The comment thread on Reddit, which the article references, is definitely worth reading. There's some good discussion about the difficulties involved in upgrading people's hashes to use a more secure system (eg: http://www.reddit.com/r/WTF/comments/f96w7/amazon_security_f...)
Is there a good way to update passwords to a new encryption scheme? the article tries to ding amazon for failing to do this, but I can't think of a way to reinforce the passwords without announcing that there's a flaw in the implementation. Is there a standard way around this?
The standard way I've seen is to do this when the user logs in: if in checking their password you notice they're using the old hashing scheme, you use the plaintext password provided by the login process to generate a hash using the new scheme.
For example, lets say you're a PHP function that takes in $username and $password (both plaintext). You're "upgrading" from unsalted MD5 to unsalted SHA1 (NOTE: DO NOT DO THIS IN REAL LIFE. READ http://codahale.com/how-to-safely-store-a-password/ AND UNDERSTAND WHY UNSALTED MD5 / SHA1 SHOULD NOT BE USED FOR PASSWORD SECURITY). Your code to upgrade the hashes would look something like this:
if (md5($password) === $cur_user['password'])
$cur_user['password'] = sha1($password);
Now, you may have realized that there's a flaw here. Since the server uses the hash for verification, it can't be 100% sure that the plaintext password is actually correct. If there's a collision (two plaintexts hashing to the same value), you could inadvertently store the wrong password in your new hash.
In this case, the problem is that passwords longer than eight characters are silently truncated. So, if my password is something like supersecretpassword, I could also enter supersec and have it accepted (since they hash to the same value). That would be a problem for Amazon, since someone could make a typo in their password and have the wrong value stored in the new hash.
>Now, you may have realized that there's a flaw here. ...
Not really. It's more of a fundamental property of hashing functions, and it's technically true of any hashing function, and collisions are nearly just a technical possibility unless you're using an incredibly-small hash output. Though that would likely be preferable to truncating before hashing - fewer practical collisions and safer, as reversing the hash is less useful due to more collisions actually existing in breakably-short password lengths.
You're right. The reason I pointed it out as a flaw is because it has major consequences in this case. It's true for every hash function, but highly unlikely to happen in most cases.
I think he was thinking of truncation by crypt, so that even passwords that are completely different (bar the first 8 chars, bar collisions) would match.
I think the point is, the user's password could potentially be set to something other than the original if they happen to type it "close enough". That would cause major confusion going forward.
1. They could force everybody with an old password to reset it. This would announce there was a flaw, but shouldn't be any riskier than having a "forgot password" link.
2. Silently upgrade passwords as users log in. This is risky, because many users might not log in for months.

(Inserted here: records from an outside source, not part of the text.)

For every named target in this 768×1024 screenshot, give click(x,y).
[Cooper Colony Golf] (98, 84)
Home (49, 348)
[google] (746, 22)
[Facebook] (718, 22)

3. Use their clusters to reverse weak password digests. This would be mostly transparent to customers, but runs a risk of accidentally locking out some customers. For example, if "bar" and "foo" both crypt() to "abcd123", and the user has password "foo", the recover-and-redigest method might change the password to "bar".
4. Wrap old passwords in a new digest -- presumably they have some way to determine which algo is used per-user. They could treat the output of crypt() as the input to a more secure digest, like scrypt, and then just store "crypt-plus-scrypt" in their database as the digest type.
They can't do #4, as they don't have the old password. They'd either end up having to reverse the hash (with the same problems as #3), in which case why keep the crypt() hash? Or they could use the crypt() output as the input to the new hash, which wouldn't change the set of passwords accepted, and therefore wouldn't help at all.
Wrapping the output of crypt() should reduce how many passwords would be compromised if an attacker gained access to the password database. That's the whole point of using digested passwords instead of plaintext.
If done deliberately, could this be a useful feature so that users can typo a password (say levenshtein distance <= 1 or 2) and still login? Obviously the major downside is that you would need a longer password to get the same level of security and it could be difficult to implement especially since the password should be hashed. Is this feasible? I'm guessing the answer is no, but was wondering what other people thought.
Only if you want to store all the passwords in reversible encryption* or do some crazy scheme which you check every possible combination of hashes within the distance of the current password.
* If I find out you've been storing passwords in plain text I will hunt you down and slap you. :)
I don't think checking every hash within one of the password is going to cost much, worst case your checking less than 1,000 passwords. However, I would much rather a system that checked 2 passwords one with and one without the caps lock on. AKA 1Password and 1pASSWORD.
"I don't think checking every hash within one of the password is going to cost much, worst case your checking less than 1,000 passwords."
If that's the case, you're doing it wrong (it being password hashing). Because if you can hash 1000 passwords fairly quickly, that's the lower bound of what a dedicated attacker can do. ;)
Might improve user experience a bit, but your password hashing scheme needs to take much longer if an attacker knows he can rule out lower-case letters.
For example, 8-character alphanumeric passwords:
((26*2)+10)^8 / (26+10)^8 = 77.4
You have 77 times fewer passwords of length 8 (probably worse than that, most people skew more towards letters than numbers), so it should take 77 times longer to test one.
My guess is the average Amazon user isn't going over 8 characters and aren't using multi-case passwords to begin with. While stronger passwords would be ideal, most non-savy people are still going with "password", "letmein" and "123456" which aren't secure under any hashing schema.
What exactly does this hurt? It cuts down on customer-support traffic, makes life easier for the user, and (as far as I can imagine at least) doesn't make anyone any more vulnerable. Under a fuzzy comparison scheme, weak passwords are still weak, and strong passwords will still be strong.
A strong password that gets a lot of its strength from length and mixed case will not still be strong under this error.
For example, the password fOoBaRbAzbArBaZFoO would be a pretty strong password. foobarba is much weaker, and this error would make foobarba (and foobarbaz, etc) work.
A password of that sort is both not that hard to remember and probably fine on a post-it not on the monitor of your home computer. There's really not much overlap between the sorts of people who will break passwords and who will be in a position to read things on your monitor.
(and if they can, some browser password auto-save feature is going to screw you anyway so it doesn't matter)
I couldn't replicate the article's results for the 8 character cutoff, but I did verify my password is case insensitive. For the record, I registered in 1996 or so, and probably haven't changed my password since.